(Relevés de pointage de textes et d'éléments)
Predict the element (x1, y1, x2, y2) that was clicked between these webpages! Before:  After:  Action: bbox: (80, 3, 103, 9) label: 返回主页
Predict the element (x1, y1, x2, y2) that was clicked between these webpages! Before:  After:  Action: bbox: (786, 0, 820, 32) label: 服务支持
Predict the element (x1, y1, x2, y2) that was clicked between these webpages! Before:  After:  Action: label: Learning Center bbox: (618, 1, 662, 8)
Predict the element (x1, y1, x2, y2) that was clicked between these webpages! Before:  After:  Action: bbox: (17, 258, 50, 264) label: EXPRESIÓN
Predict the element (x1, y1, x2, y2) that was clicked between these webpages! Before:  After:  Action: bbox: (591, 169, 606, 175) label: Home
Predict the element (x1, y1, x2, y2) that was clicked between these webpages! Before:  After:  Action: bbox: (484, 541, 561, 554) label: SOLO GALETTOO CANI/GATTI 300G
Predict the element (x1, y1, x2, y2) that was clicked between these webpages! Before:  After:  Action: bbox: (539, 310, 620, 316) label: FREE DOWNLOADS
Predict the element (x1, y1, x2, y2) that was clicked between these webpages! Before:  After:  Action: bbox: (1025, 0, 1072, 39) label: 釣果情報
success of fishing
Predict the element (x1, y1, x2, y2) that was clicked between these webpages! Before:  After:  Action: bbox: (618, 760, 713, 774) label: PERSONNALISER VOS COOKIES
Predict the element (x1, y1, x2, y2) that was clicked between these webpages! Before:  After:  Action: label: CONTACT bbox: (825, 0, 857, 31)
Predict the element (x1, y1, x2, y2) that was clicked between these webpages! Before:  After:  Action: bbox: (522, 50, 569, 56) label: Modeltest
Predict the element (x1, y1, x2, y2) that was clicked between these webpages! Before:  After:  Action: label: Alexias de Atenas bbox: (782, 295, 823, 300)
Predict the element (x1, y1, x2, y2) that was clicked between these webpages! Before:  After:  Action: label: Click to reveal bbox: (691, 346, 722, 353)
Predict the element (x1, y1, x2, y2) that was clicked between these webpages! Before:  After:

- [Consigne] Mettez, s'il vous plaît, toutes les lignes du relevé sous forme de liste numérotée, en omettant les lignes vides.

- [Corrigé]
1. Predict the element (x1, y1, x2, y2) that was clicked between these webpages! Before:  After:  Action: bbox: (80, 3, 103, 9) label: 返回主页
2. Predict the element (x1, y1, x2, y2) that was clicked between these webpages! Before:  After:  Action: bbox: (786, 0, 820, 32) label: 服务支持
3. Predict the element (x1, y1, x2, y2) that was clicked between these webpages! Before:  After:  Action: label: Learning Center bbox: (618, 1, 662, 8)
4. Predict the element (x1, y1, x2, y2) that was clicked between these webpages! Before:  After:  Action: bbox: (17, 258, 50, 264) label: EXPRESIÓN
5. Predict the element (x1, y1, x2, y2) that was clicked between these webpages! Before:  After:  Action: bbox: (591, 169, 606, 175) label: Home
6. Predict the element (x1, y1, x2, y2) that was clicked between these webpages! Before:  After:  Action: bbox: (484, 541, 561, 554) label: SOLO GALETTOO CANI/GATTI 300G
7. Predict the element (x1, y1, x2, y2) that was clicked between these webpages! Before:  After:  Action: bbox: (539, 310, 620, 316) label: FREE DOWNLOADS
8. Predict the element (x1, y1, x2, y2) that was clicked between these webpages! Before:  After:  Action: bbox: (1025, 0, 1072, 39) label: 釣果情報
9. success of fishing
10. Predict the element (x1, y1, x2, y2) that was clicked between these webpages! Before:  After:  Action: bbox: (618, 760, 713, 774) label: PERSONNALISER VOS COOKIES
11. Predict the element (x1, y1, x2, y2) that was clicked between these webpages! Before:  After:  Action: label: CONTACT bbox: (825, 0, 857, 31)
12. Predict the element (x1, y1, x2, y2) that was clicked between these webpages! Before:  After:  Action: bbox: (522, 50, 569, 56) label: Modeltest
13. Predict the element (x1, y1, x2, y2) that was clicked between these webpages! Before:  After:  Action: label: Alexias de Atenas bbox: (782, 295, 823, 300)
14. Predict the element (x1, y1, x2, y2) that was clicked between these webpages! Before:  After:  Action: label: Click to reveal bbox: (691, 346, 722, 353)
15. Predict the element (x1, y1, x2, y2) that was clicked between these webpages! Before:  After:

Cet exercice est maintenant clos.